Astrophysicist and best-selling author Mario Livio talks about his book "Why?: What Makes Us Curious" - listen in at choosetobecurious.com

What Makes Us Curious – with Dr. Mario Livio

Knowing my interest, family and friends will often send me links or even old-school clippings when curiosity shows up in the news. When internationally-known astrophysicist and best selling author Mario Livio’s book Why? What Makes Us Curious came out this summer my mailbox practically exploded.

I missed a chance to hear him speak at the Air & Space Museum, but joined the throngs at Politics and Prose in Washington D.C. a few weeks later to listen to what he had to say. It was a delightful talk – filled with research that has become familiar to me, but also with insights and connections that were new and exciting.

From my ring-side seat in the audience I explained I produce a radio show all about curiosity and asked, “Do you think people can choose to be curious?”

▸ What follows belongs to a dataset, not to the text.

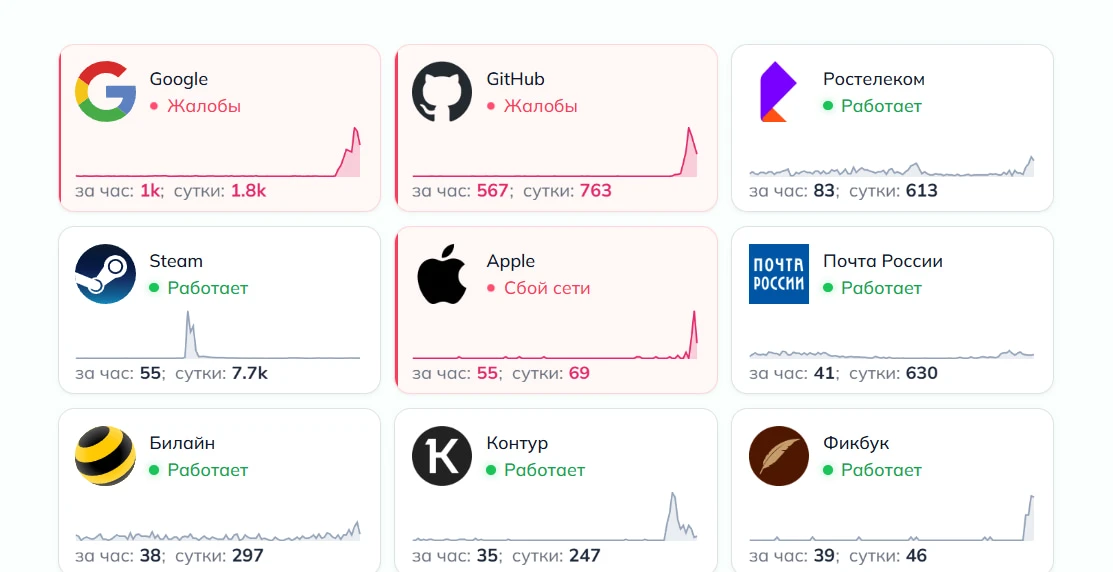The width and height of the screenshot is (1113, 572).
Task: Open the Steam logo icon
Action: [105, 274]
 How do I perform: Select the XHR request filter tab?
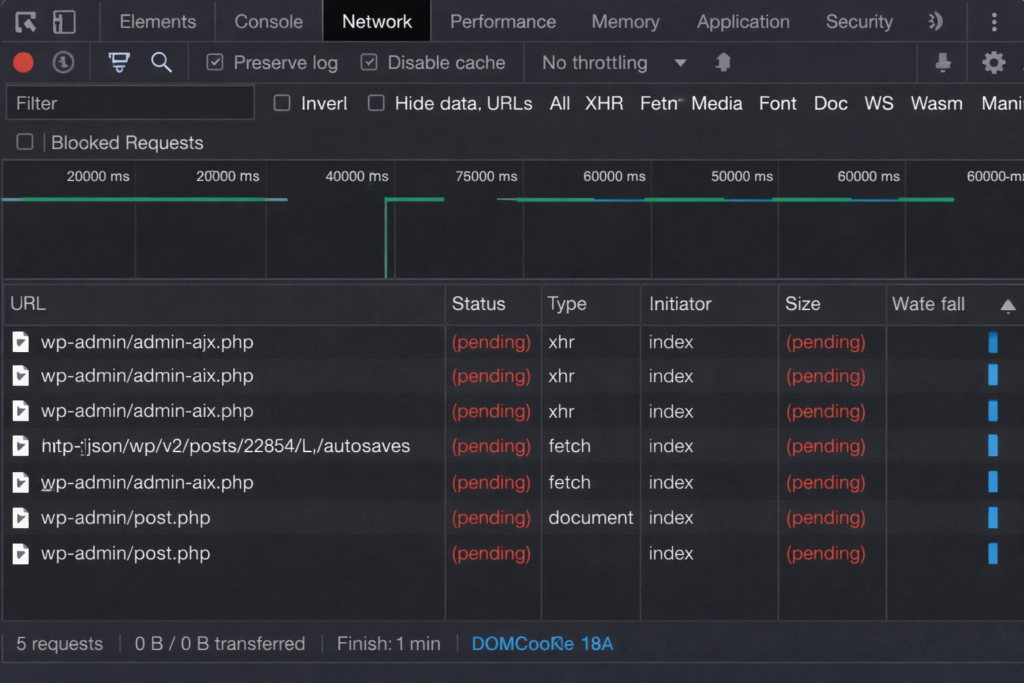(x=604, y=103)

“Oh, absolutely!” he replied. “We must!”

Listen to Choose to be Curious #45: What Makes Us Curious – with Dr. Mario Livio

Dr. Livio makes a great case for the importance of fostering curiosity in kids. Nothing less than our future depends on it. And it was no accident that my very first show was with Micaela Pond, a teacher who does a lot to cultivate curiosity in her students.

Why choose to be curious? Well, as Dr. Livio pus it, curiosity is one of the purest forms of freedom. It opens, first, our minds, and then doors and channels and paths and frontiers — whole worlds — that we can only begin to imagine. To choose the unknown is brave. To choose freedom speaks for itself.

Special thanks to my guest Mario Livio, and to fellow WERA producer Beverly Allen for making the introduction that made this interview possible.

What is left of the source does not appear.